Cloudsight is letting universities and schools use its computer vision API for free

Cloudsight is letting universities and schools use its computer vision API for free

Generally speaking, Computer Science degrees tend to be a little bit behind the times. Many schools require syllabuses to be planned months, if not years in advance, meaning that both undergraduates and postgraduates miss out on the cutting edge of tech.

But I’ve noticed that many schools are catching up and are now teaching in-vogue topics like artificial intelligence and machine learning, even at an undergraduate level. For the Los Angeles-based Cloudsight, this represents a golden opportunity to put its product front-and-center to a new generation of aspirant computer scientists. As a result, it has announced that its computer vision API will soon be free for educational institutions.

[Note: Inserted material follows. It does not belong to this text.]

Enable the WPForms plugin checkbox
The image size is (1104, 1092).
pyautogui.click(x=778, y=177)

There are lots of players in the AI game, but CloudSight is one of the most interesting ones. It has an AI model that’s been trained with a massive dataset of over 400 million images. As a result, it’s able to tag, recognize, and describe objects in an impressive amount of detail.

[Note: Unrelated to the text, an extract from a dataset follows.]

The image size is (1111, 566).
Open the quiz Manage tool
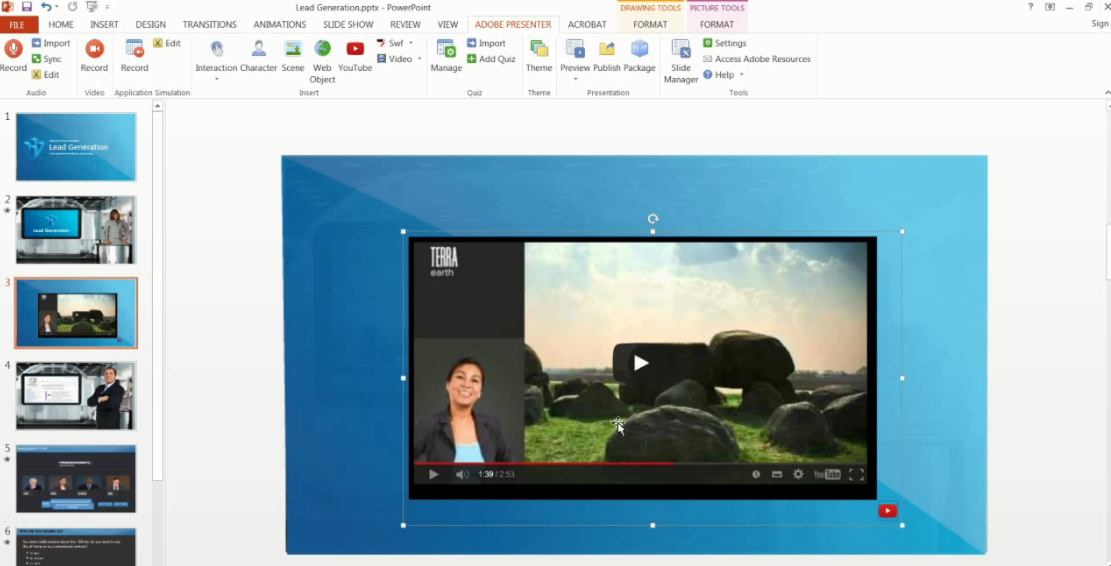click(446, 49)
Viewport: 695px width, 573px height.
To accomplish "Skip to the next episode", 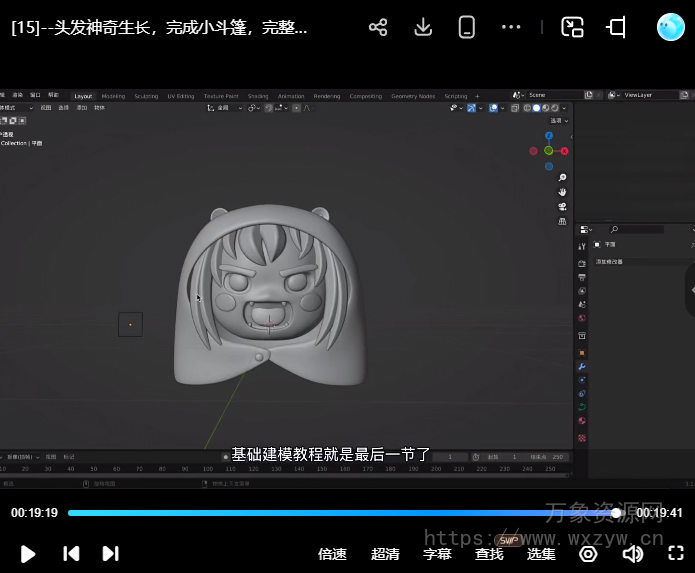I will (x=111, y=553).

For example, if you were to show it a picture of two dogs frolicking on a beach, it’d be able to tell you what breed they are. Pass it a photograph of a car, and it’ll list the make and model. It’s super sophisticated stuff.

And by providing free access to its API, Cloudsight lets researchers build their own datasets using their technology.

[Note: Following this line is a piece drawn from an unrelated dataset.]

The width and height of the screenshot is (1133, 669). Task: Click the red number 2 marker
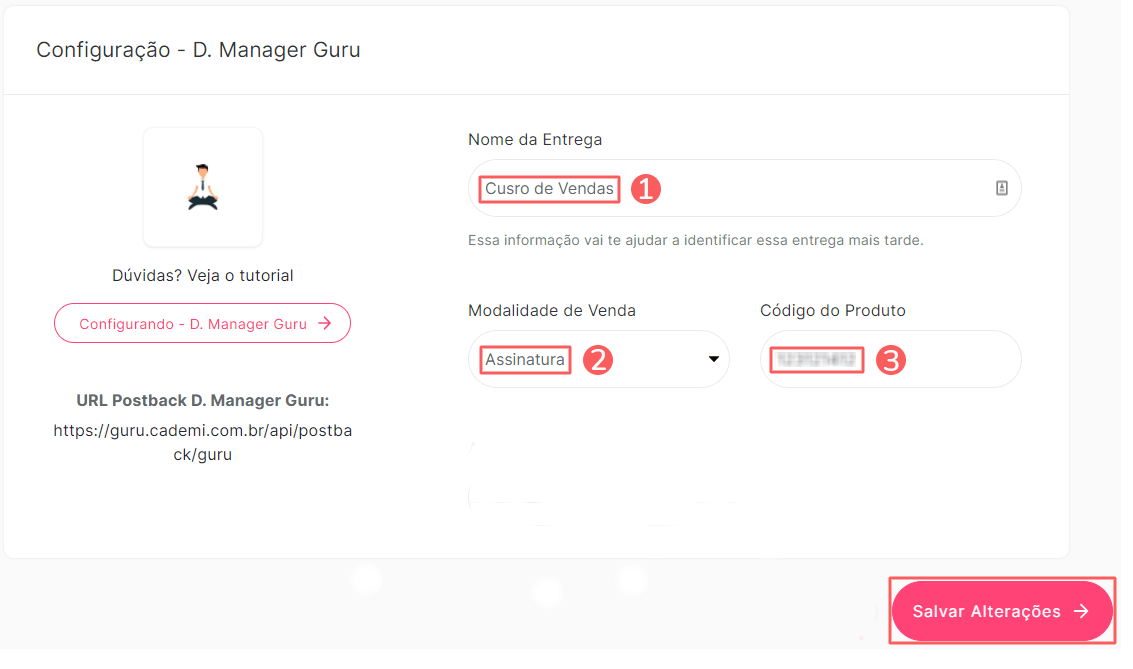coord(597,360)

“Here at CloudSight, we want to encourage new developers to learn visual understanding and cognition to the best of our ability,” says Brad Folkens, Co-Founder and CTO of CloudSight. “With this new initiative, we want educational institutions to strengthen their efforts to teach visual cognition in their classrooms and allow researchers to explore new possibilities, something that we truly believe is the future of applications and businesses.”

Any institutions wishing to sign up can follow the instructions here, where they’ll be directed to a member of staff who’ll determine their eligibility. In addition to free access, these academic accounts also give access to new, unreleased features of the CloudSight service.